* [Work to do]:
How many lines in the data below contain the word "Task"? Reply with the number alone.

* [Supplied records]:
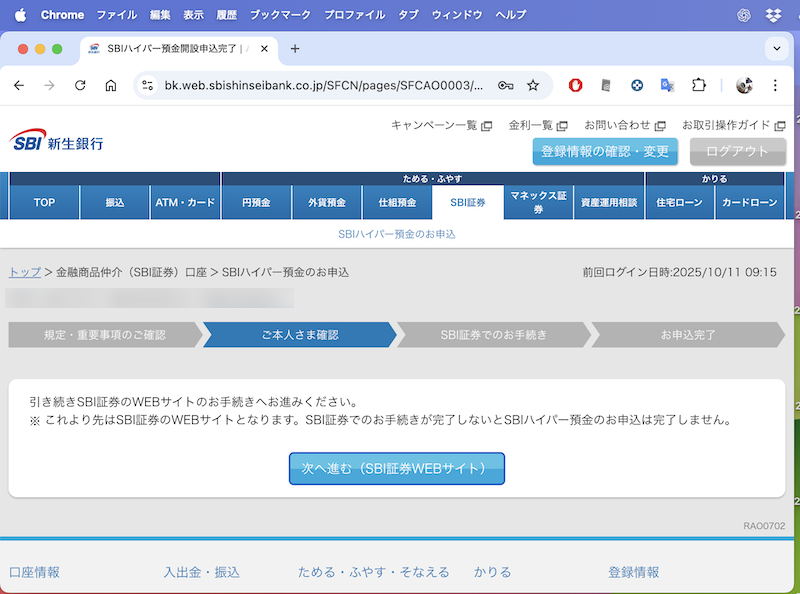The image size is (800, 594).
Task: Open the 振込 navigation tab
Action: click(115, 202)
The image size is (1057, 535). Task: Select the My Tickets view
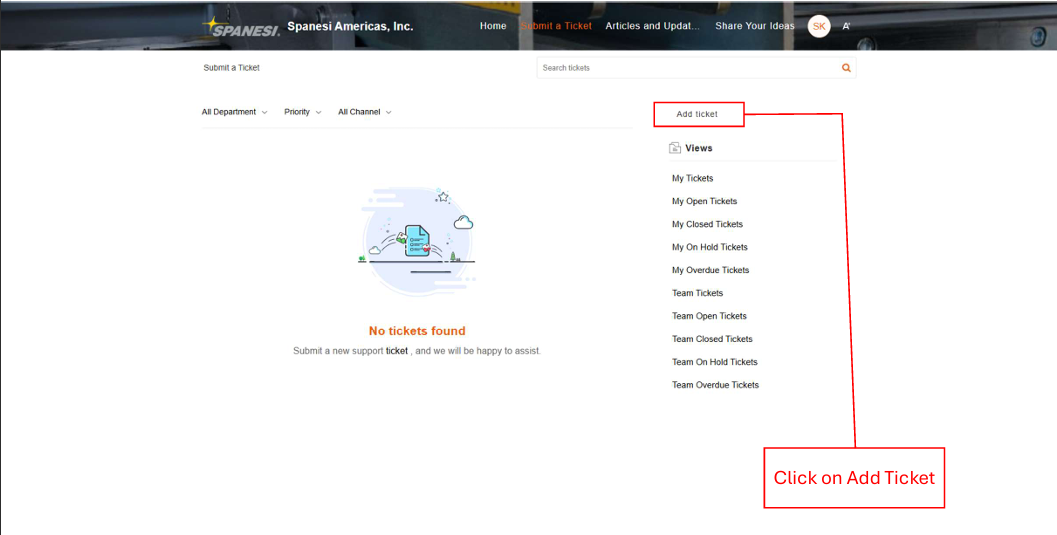[x=692, y=178]
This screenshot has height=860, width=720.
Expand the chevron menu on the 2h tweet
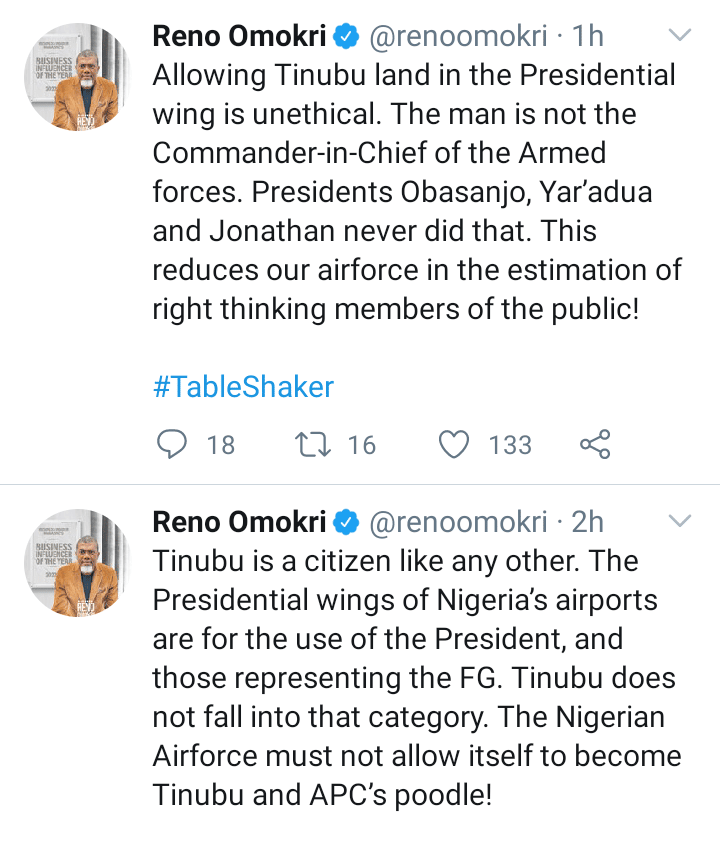[x=680, y=521]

* [Written answer]:
2